Dataset content
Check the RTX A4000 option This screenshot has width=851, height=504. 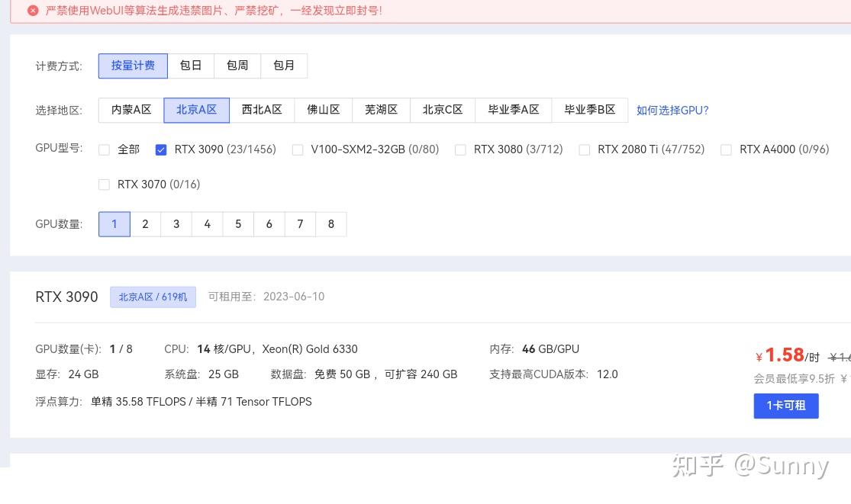pos(726,150)
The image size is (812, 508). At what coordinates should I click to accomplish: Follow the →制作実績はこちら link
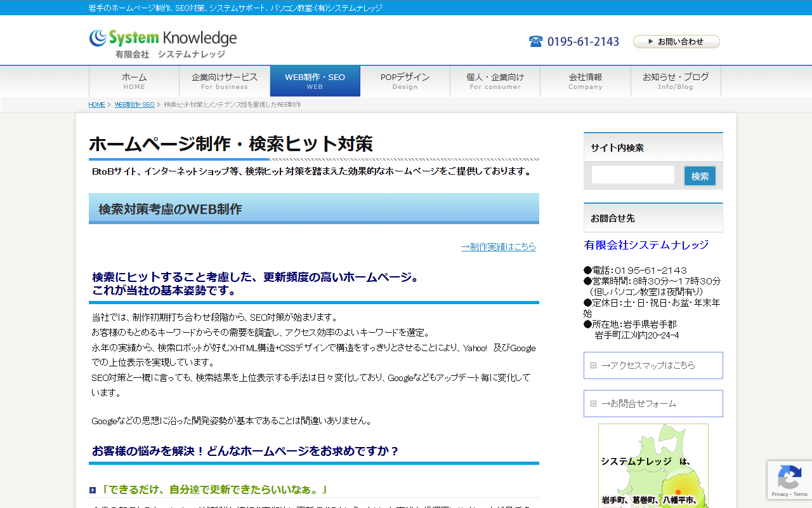coord(498,246)
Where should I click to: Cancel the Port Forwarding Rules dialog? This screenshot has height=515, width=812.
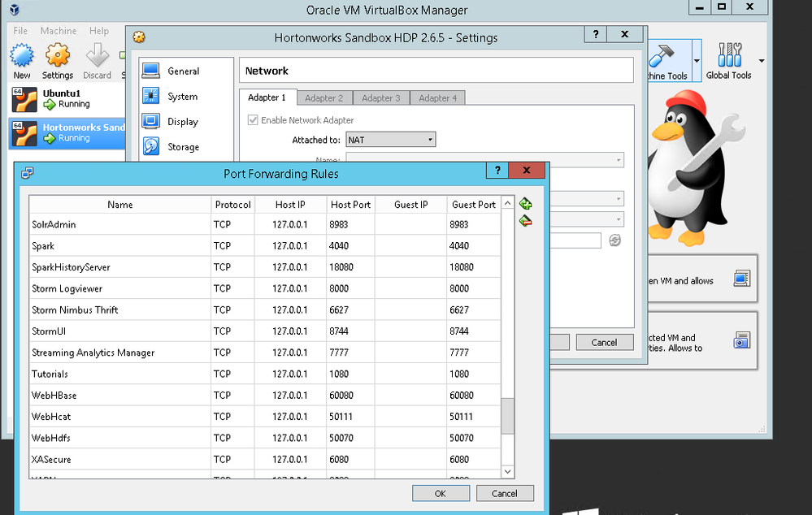tap(505, 493)
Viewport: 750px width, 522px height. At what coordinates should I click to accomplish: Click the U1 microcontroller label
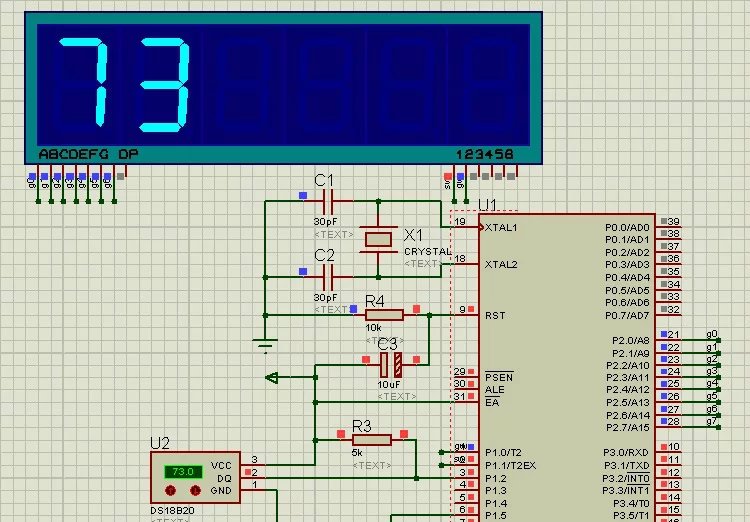(x=487, y=205)
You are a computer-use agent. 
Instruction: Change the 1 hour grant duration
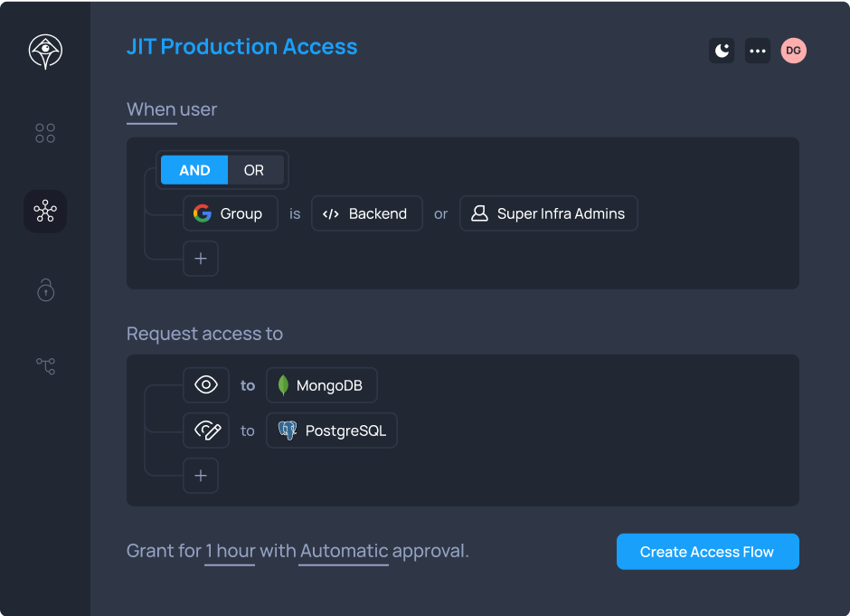coord(230,551)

Aim of the task
Leaving all pictures aside, print exactly the lines from the one that contains "Viewport: 750px width, 522px" through the last line of the data above, inclusive.

Output
Viewport: 750px width, 522px height. At what coordinates should I click to accomplish: Click the U1 microcontroller label
(x=487, y=205)
You are a computer-use agent. 
Instruction: Change the 1 hour grant duration
coord(230,551)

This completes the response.